If you are an aging woman in America, you are anonymous. You won’t see your peers in advertisements, staring in movies, or depicted playing any significant role in public life in tinsel town. That is unless they are trying to sell you an anti-aging cream or Meryl Streep is playing a witch.
And no matter how backwards that may seem, after all some of the most beautiful, most accomplished women are middle-aged or older, it is especially hard on our sisters in Hollywood. Take poor Renee here. Depicted at Starbucks deep in conversation with a friend, the Daily Mail couldn’t resist captioning this snap of the starlet with the headline, “Make-up free Renee.”
What is inferred but not said is: “Doesn’t she look old and horrible.” Pa-leeze! All I see is her great calf muscles and think what a beautiful, grown dang woman she has become. In fact, now that she has a bit of character showing on her face, she seems so much more interesting and alive than her younger self.
But the marginalization of older women in the media is nothing new and beauty and fashion in Hollywood is big business. In fact, entire television entertainment shows have cropped up to critique how a woman appears on the red carpet.
Still, like many woman of my age, it all begins to ring so shallow. As a child of the 70s, I was part of the feminist movement that wanted so desperately for the world to value a woman for qualities other than her appearance. But rather than emancipate women from the idea that their worth is only as great as their sexuality, today’s younger generation of women have eagerly embraced a wanton, almost animalistic desire to be thought of as a sexual symbol. I call this the porn backlash. Every woman in America is now competing with porn stars on what is considered sexually titalating.
The feminist movement in America has a decidedly anti-male, anti-family agenda, and many young women who came after me were repelled by the messages. Hard line feminists really achieved success in pushing their anti-male agenda in just one arena, and that was getting women in the work force in significant numbers.
Although young women today think nothing of earning a degree and entering the work force with the expectation of a well paid career, there was a time not so long ago when this was considered exceptional. Although it goes without saying that women should be paid the same as a man for doing the same job, it didn’t come without a price. For more on that read, Gloria’s Mantra.
Although I decry that women my age are not depicted in the media, what I find just as disturbing is aging starlets who appear so desperate. Take Jennifer Lopez’s recent appearance on “Watch What Happens Live” with host Andy Cohen.
Perhaps I am just showing my age, but my first thought was, “Where’s your clothes, Jenny?” Maybe Jenny from the Block is going through her own personal identity crisis after her recent breakup and just wants to put the goods out there under the age-old, knee jerk reaction of, “Yeah, this is what you gave up, buddy.” Or is she just desperately trying to stay relevant while promoting her latest film?
But the spotlight will go out and eventually every starlet will age. It’s just a part of the human experience, and I for one wish women would stop trying so desperately to cling to youth.
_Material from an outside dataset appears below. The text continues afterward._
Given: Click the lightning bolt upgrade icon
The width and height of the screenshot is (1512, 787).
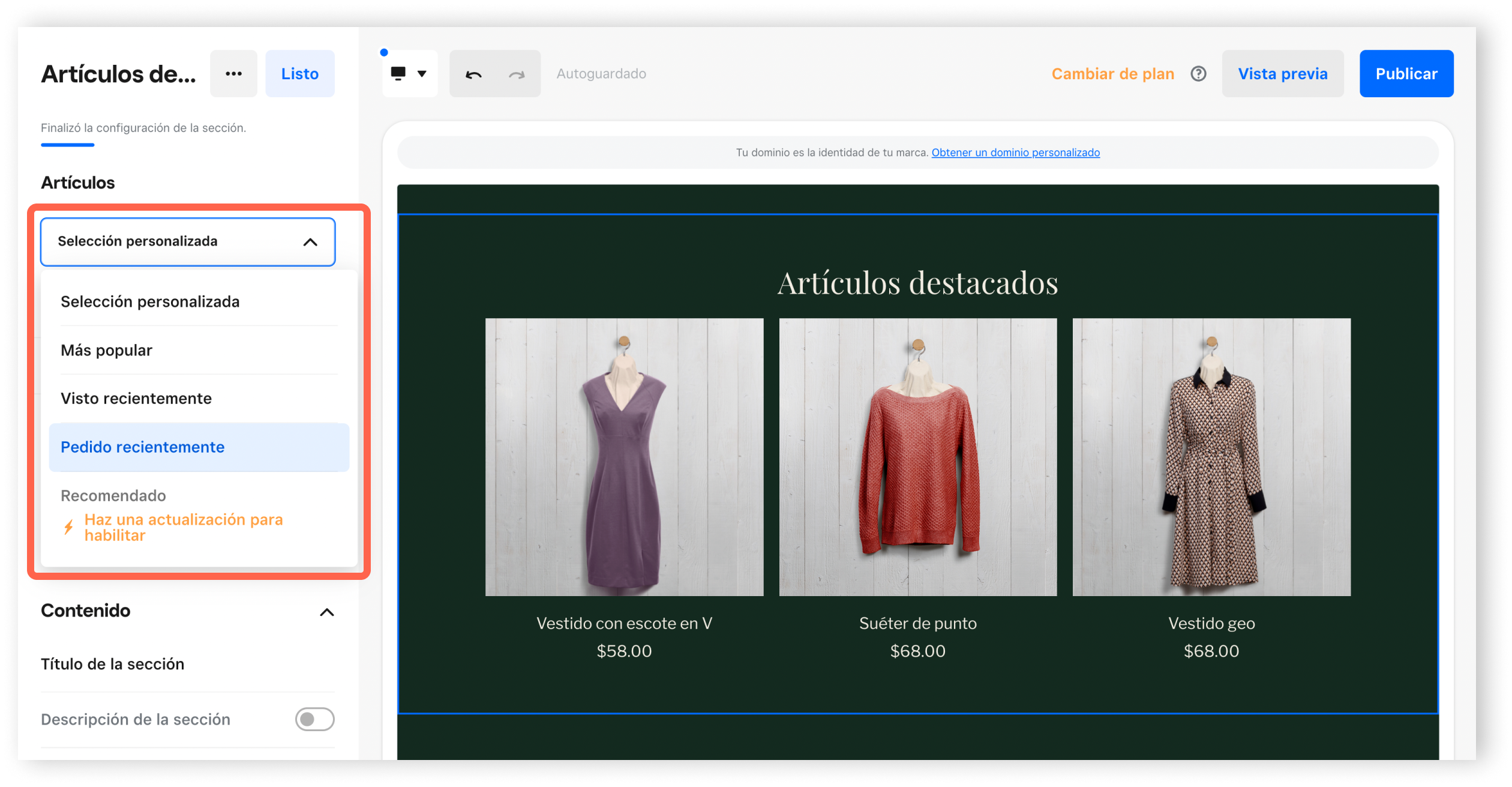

After all, youth is just one stage in a person’s life, male and female alike. Although we may admire nubile young skin, I wouldn’t want to remain stuck there my entire lifetime. All of which serves to remind me that we are spirits held captive in a body. We are not our bodies. Although I do not believe we are eternal, I do believe we are immortal, and here is where the disconnect may lie.
I mean, did anyone else literally cringe when Madonna appeared at age 56 in her latest nude photo shoot? I know that there are many of you who celebrate that she still looks terrific or that perhaps she is even showing that women of a certain age can and are sexual beings. I for one say hooray to those ideals, but baring it all when you are old enough to be a grandmother, is just, well, gauche. When do we rise above this?
And aging music icons, such as our material girl who makes me cringe, aren’t just women. I mean, I am completely embarrassed for Steve Tyler. This aging rocker looks like a cartoon character rather than the “cool” persona he still desperately clings to.
It appears sex, drugs, and rock n roll, hasn’t helped Steve age gracefully.
If you hold to the idea that this life here on earth, in this body, is all you get, then the fountain of youth would certainly hold a an almost magnetic appeal. There is beauty in wisdom and there is beauty in celebrating your life in what you have become as a person rather than what your flesh looks like in a skirt.
I personally believe Jennifer Lopez would be more attractive just covering it up and acting her age. There is a beauty and dignity in growing into the person you have become rather than clinging to your former self.
Those Hollywood stars who are willing to wear their wrinkles proudly and embrace roles, no matter how meager or how they may marginalize women of a certain age, will be successful in transitioning their careers from sexy siren or American kitten (think Melanie Griffin or Meg Ryan) and remain in the business to practice their craft.
And for the rest of us anonymous aging middle-agers, we can choose to love the skin we are in while enjoying the peace of self-acceptance and the clarity of wisdom or we, too, can desperately cling to old roles or mourning the youthful beauty of our former selves. The choice is your own.